The GOP says candidates who received cash from the senators implicated in the report should return it. They hope this will be the issue that pushes the State Senate back into Republican hands. But Queens senator Joseph Addabbo, who is in the GOP’s crosshairs, refuses to return money he needs these final days to campaign.
"It's being used as a political football," Addabbo said.
Addabbo says Republicans have also taken money donated to their state committee from tainted leaders.
"It’s something that has plagued the election scene long before I joined the state senate. It’s something we’re definitely going to address," Addabbo said.
Senate Democrats say about $35,000 in tainted donations from lobbyists has been returned.
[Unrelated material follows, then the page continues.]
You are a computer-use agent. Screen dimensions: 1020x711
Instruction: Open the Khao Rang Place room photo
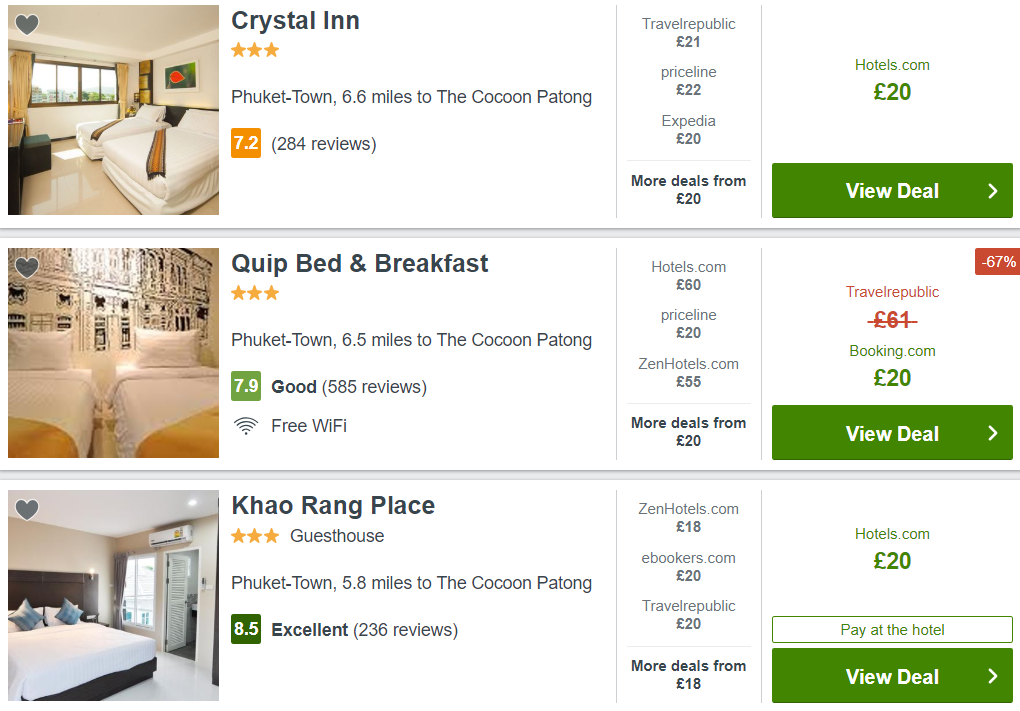[113, 595]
But they remind voters it was senate Republicans who helped approve the process.
While good government advocates say campaign finance violations like this are common practice, the Aqueduct scandal is an especially big deal.
"New Yorkers should be mortified by this," said New York State League of Women Voters Legislative Director Barbara Bartoletti.
Experts say in the end, the IG’s report may have very little effect on the senate races, especially this late in the election cycle.
"To be very blunt with you many of the people that are at least spotlighted in this report already have won their primaries, they’re New York City legislators," Bartoletti said.
Republicans, meanwhile, say the Aqueduct investigation only strengthens their message that a New York City dominated government is bad for the state.